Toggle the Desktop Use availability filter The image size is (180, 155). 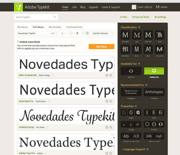click(x=154, y=71)

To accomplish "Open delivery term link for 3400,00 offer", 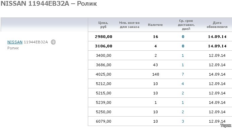I will [183, 55].
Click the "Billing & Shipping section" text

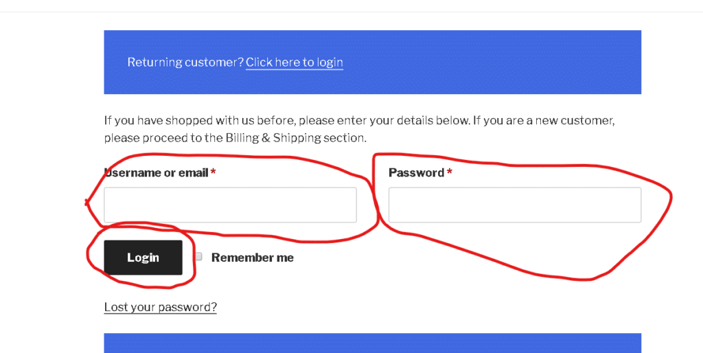click(x=295, y=138)
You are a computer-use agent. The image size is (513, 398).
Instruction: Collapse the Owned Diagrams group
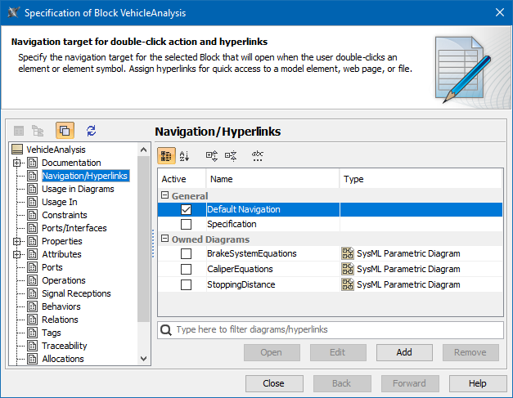point(164,239)
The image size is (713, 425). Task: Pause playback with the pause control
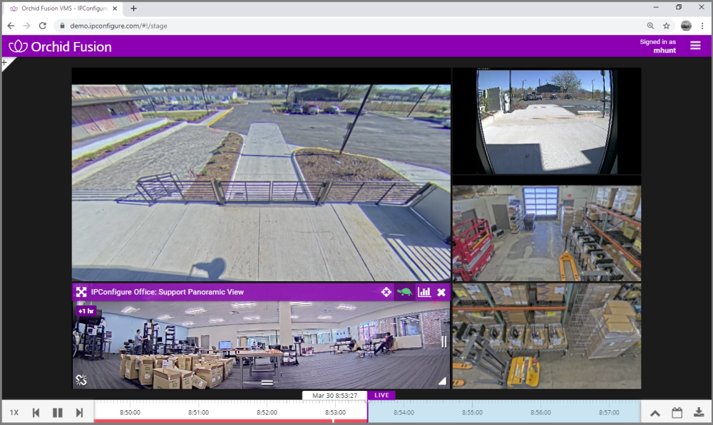click(57, 411)
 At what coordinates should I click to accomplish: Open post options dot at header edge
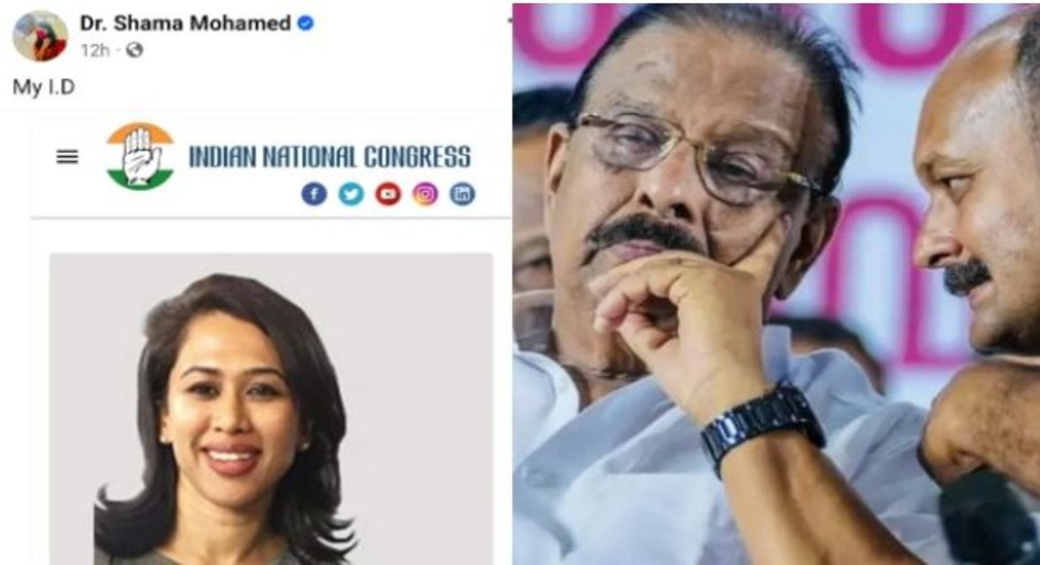(x=509, y=20)
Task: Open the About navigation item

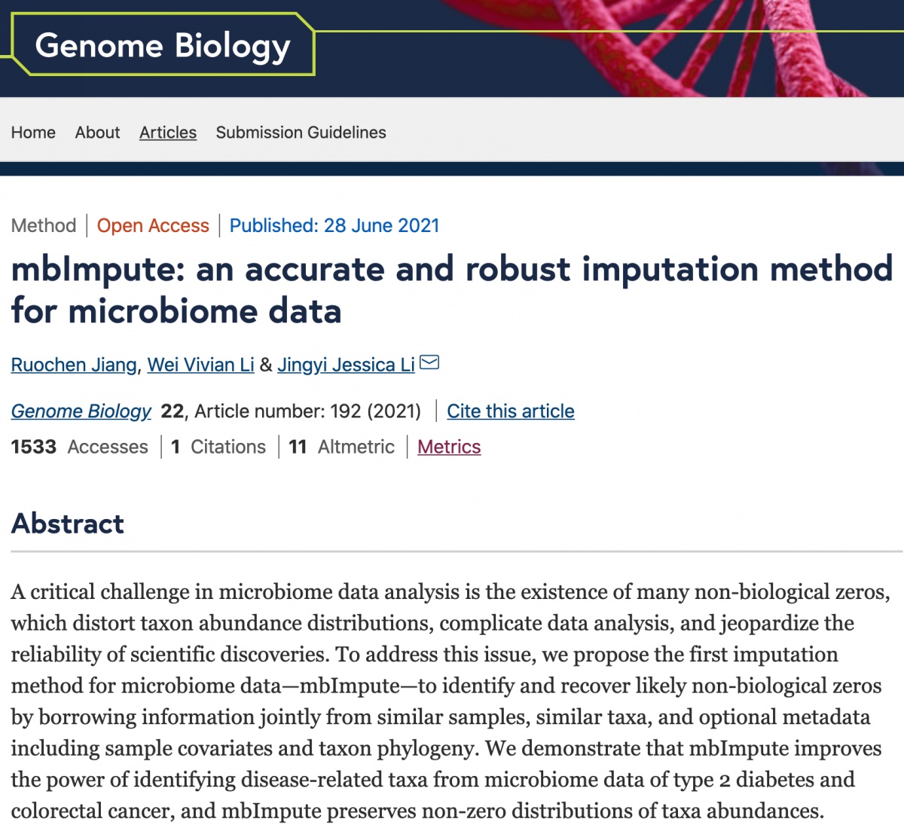Action: (97, 133)
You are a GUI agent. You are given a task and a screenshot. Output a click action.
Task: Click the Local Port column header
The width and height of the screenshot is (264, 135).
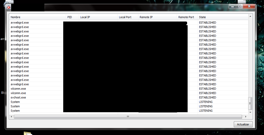(x=125, y=17)
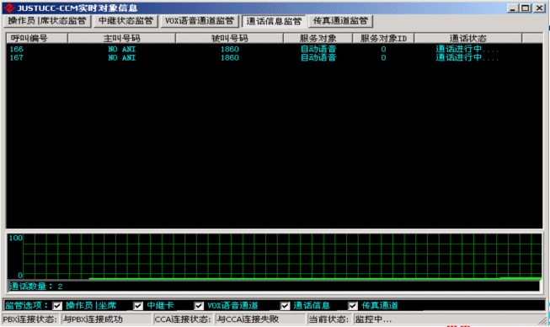Switch to the 中继状态监管 tab
Image resolution: width=550 pixels, height=327 pixels.
click(126, 21)
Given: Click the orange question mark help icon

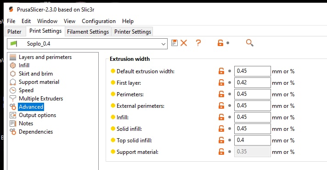Looking at the screenshot, I should pos(198,43).
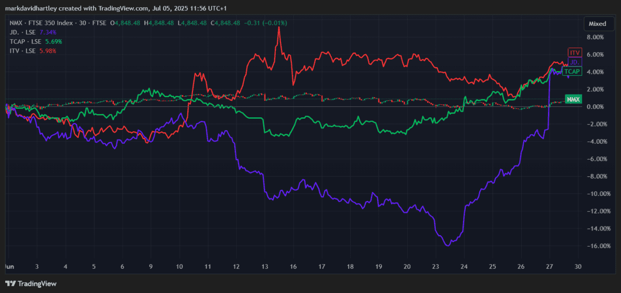Open the Mixed scale mode button
The height and width of the screenshot is (293, 621).
coord(597,24)
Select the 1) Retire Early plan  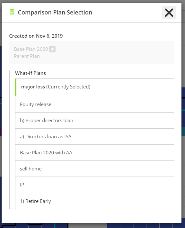pyautogui.click(x=94, y=201)
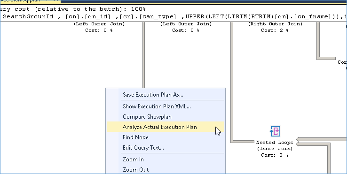The image size is (347, 174).
Task: Click second Left Outer Join label
Action: [186, 24]
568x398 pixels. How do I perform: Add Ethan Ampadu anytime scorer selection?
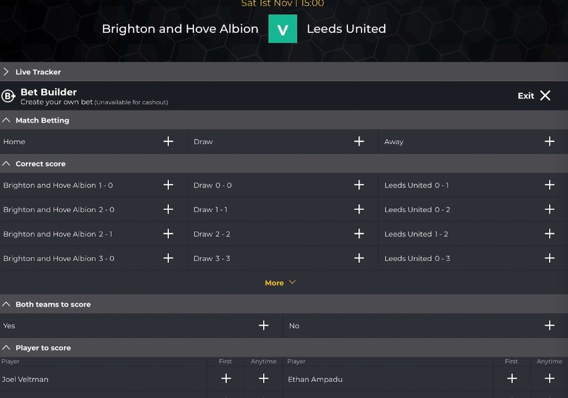click(549, 379)
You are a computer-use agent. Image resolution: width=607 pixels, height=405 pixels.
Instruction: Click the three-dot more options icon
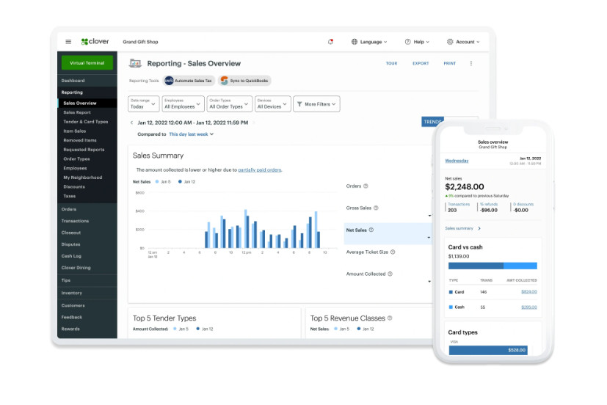pos(471,64)
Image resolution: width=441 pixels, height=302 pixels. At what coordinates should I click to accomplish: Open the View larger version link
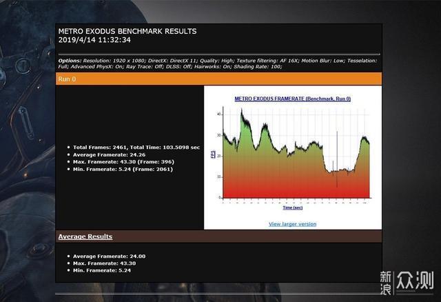point(292,223)
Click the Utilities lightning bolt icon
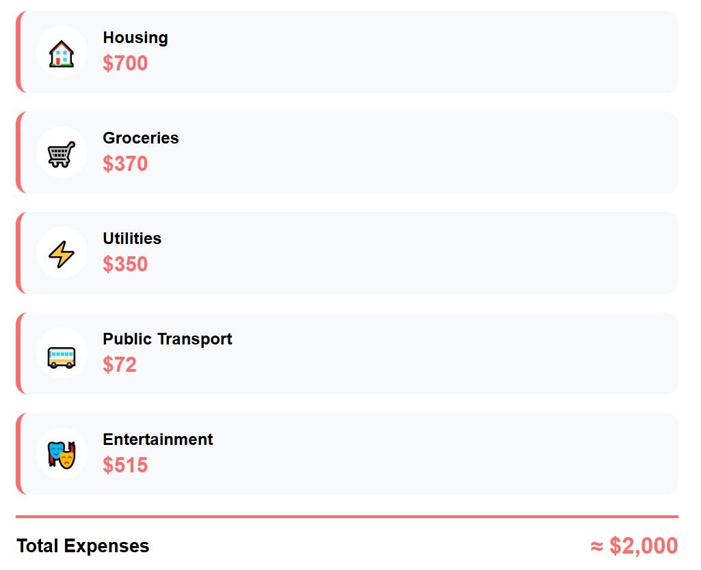 click(62, 254)
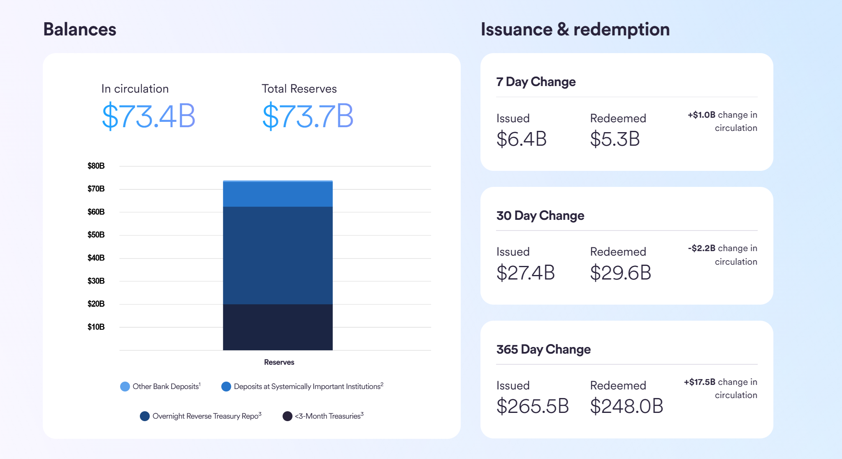Click the Issuance & redemption section title

575,30
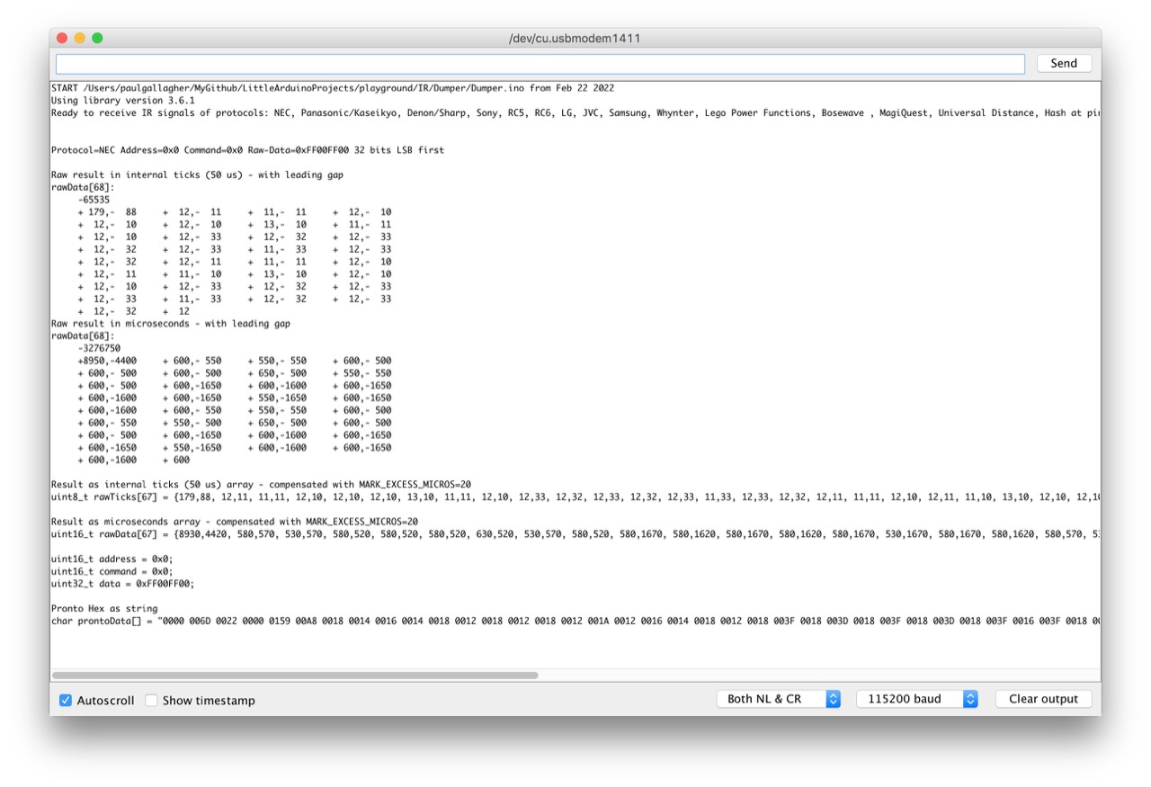This screenshot has height=787, width=1151.
Task: Click the START Dumper.ino path line
Action: (x=333, y=88)
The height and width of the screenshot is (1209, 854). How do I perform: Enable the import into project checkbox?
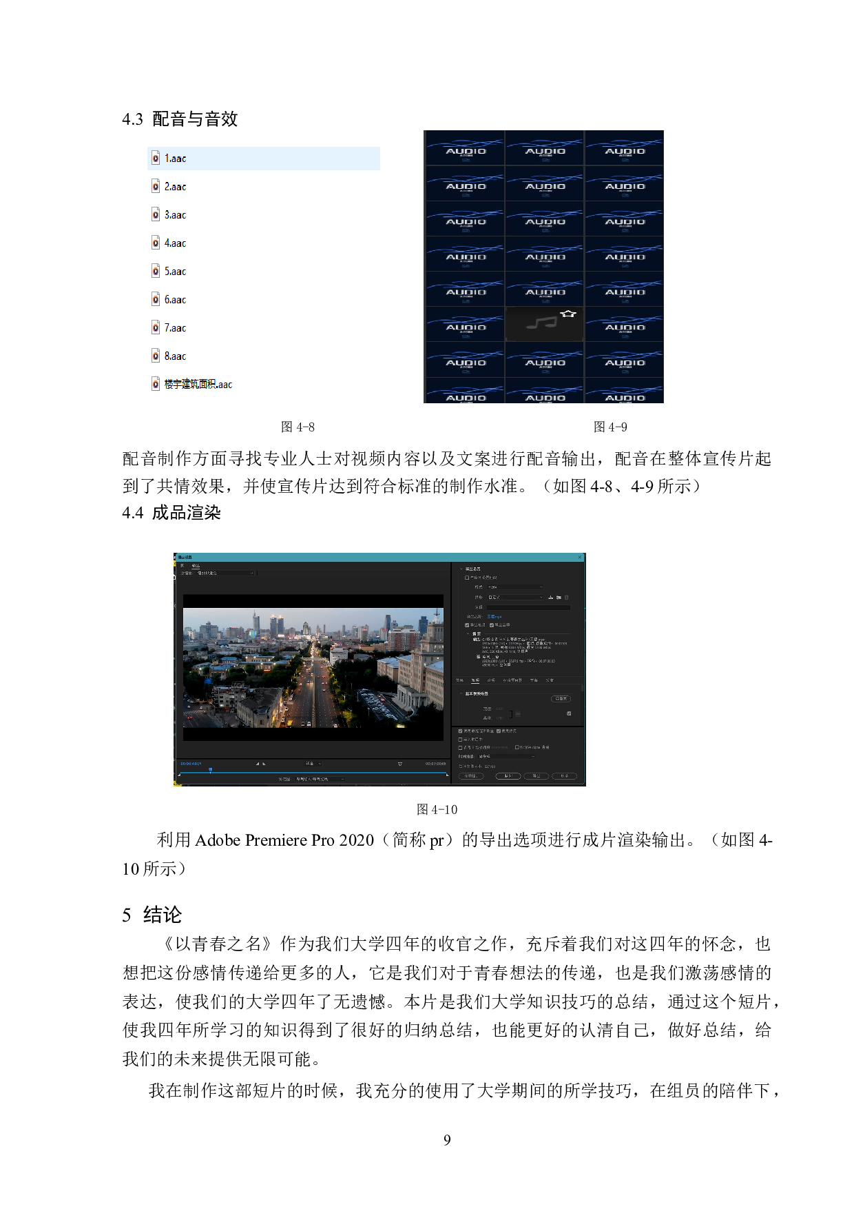pyautogui.click(x=461, y=739)
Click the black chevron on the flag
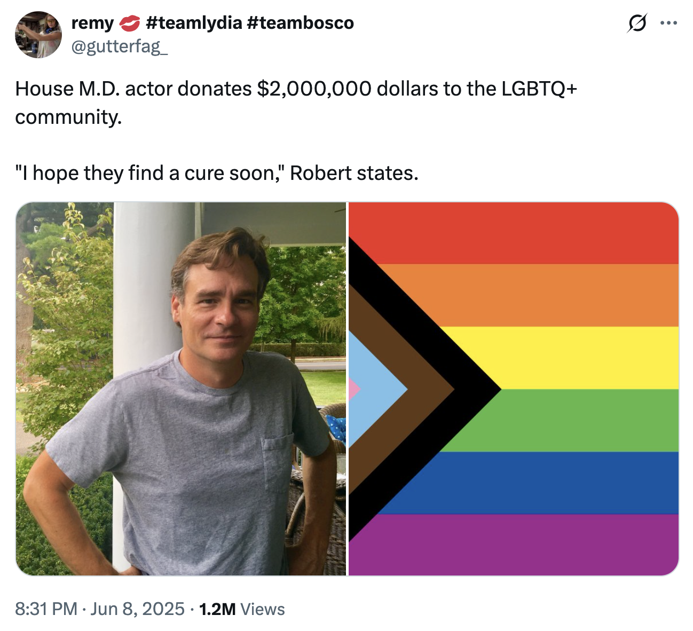 click(470, 389)

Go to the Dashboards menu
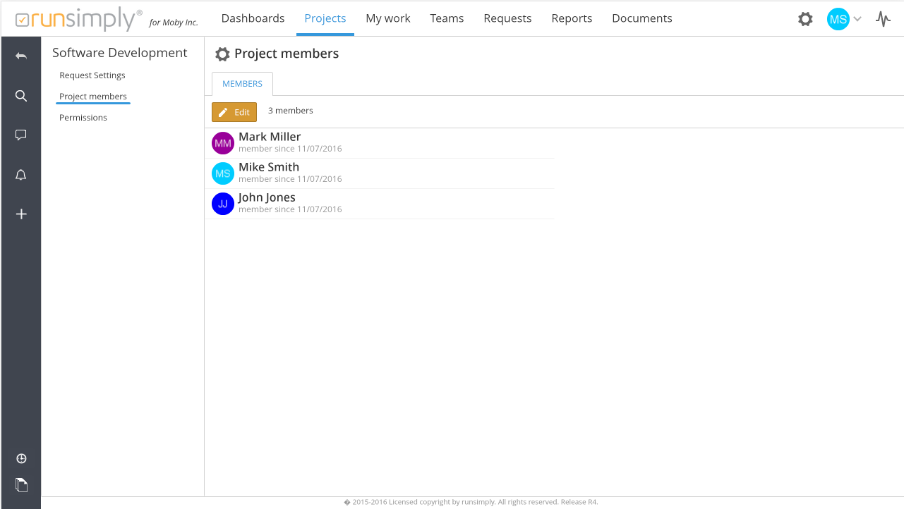point(253,18)
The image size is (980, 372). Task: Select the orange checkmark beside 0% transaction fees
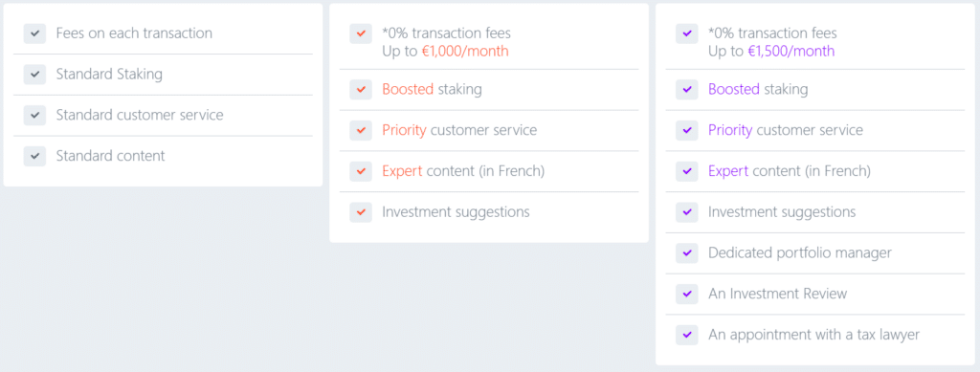click(361, 33)
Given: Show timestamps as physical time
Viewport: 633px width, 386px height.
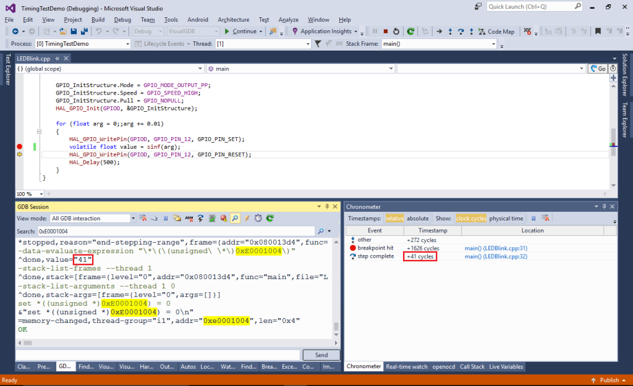Looking at the screenshot, I should pos(506,218).
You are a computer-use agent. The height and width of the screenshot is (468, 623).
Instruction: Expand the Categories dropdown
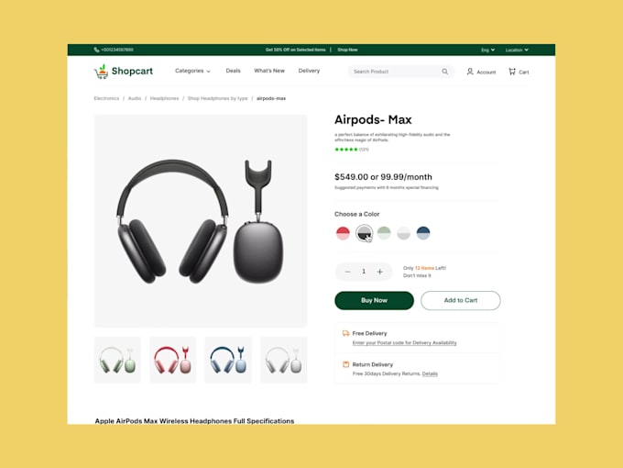pos(192,71)
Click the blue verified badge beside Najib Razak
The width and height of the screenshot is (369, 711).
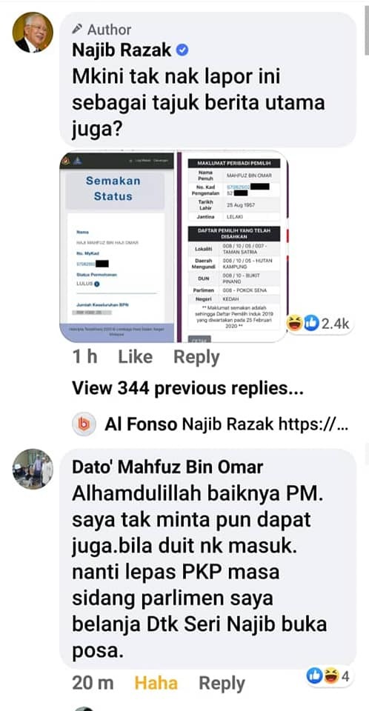click(x=182, y=51)
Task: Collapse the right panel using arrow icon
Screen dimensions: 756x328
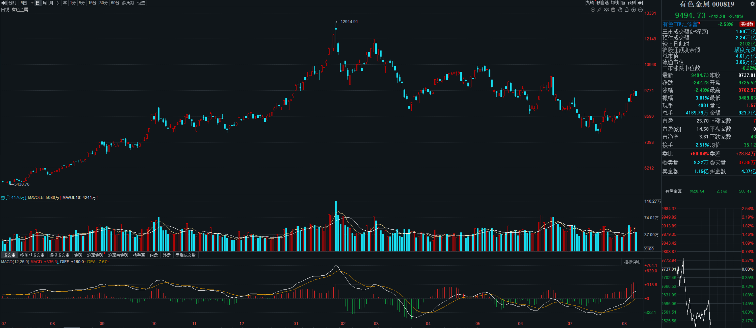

▬▬▬▬▬▬▬▬▬▬

-- What to produce --
Write down exactly what the lines above say, from the line holding "You are a computer-use agent. The image" through the line holding "You are a GUI", and nothing more. Do not copy the pictures.

-- Your response --
You are a computer-use agent. The image size is (513, 398).
Instruction: Collapse the Owned Diagrams group
point(164,239)
The image size is (713, 425). Task: Pause playback with the pause control
click(57, 411)
 At what coordinates should I click to accomplish: Open post options dot at header edge
(x=509, y=20)
Task: Open the About navigation item

Action: (97, 133)
You are a GUI agent. You are given a task and a screenshot. Output a click action.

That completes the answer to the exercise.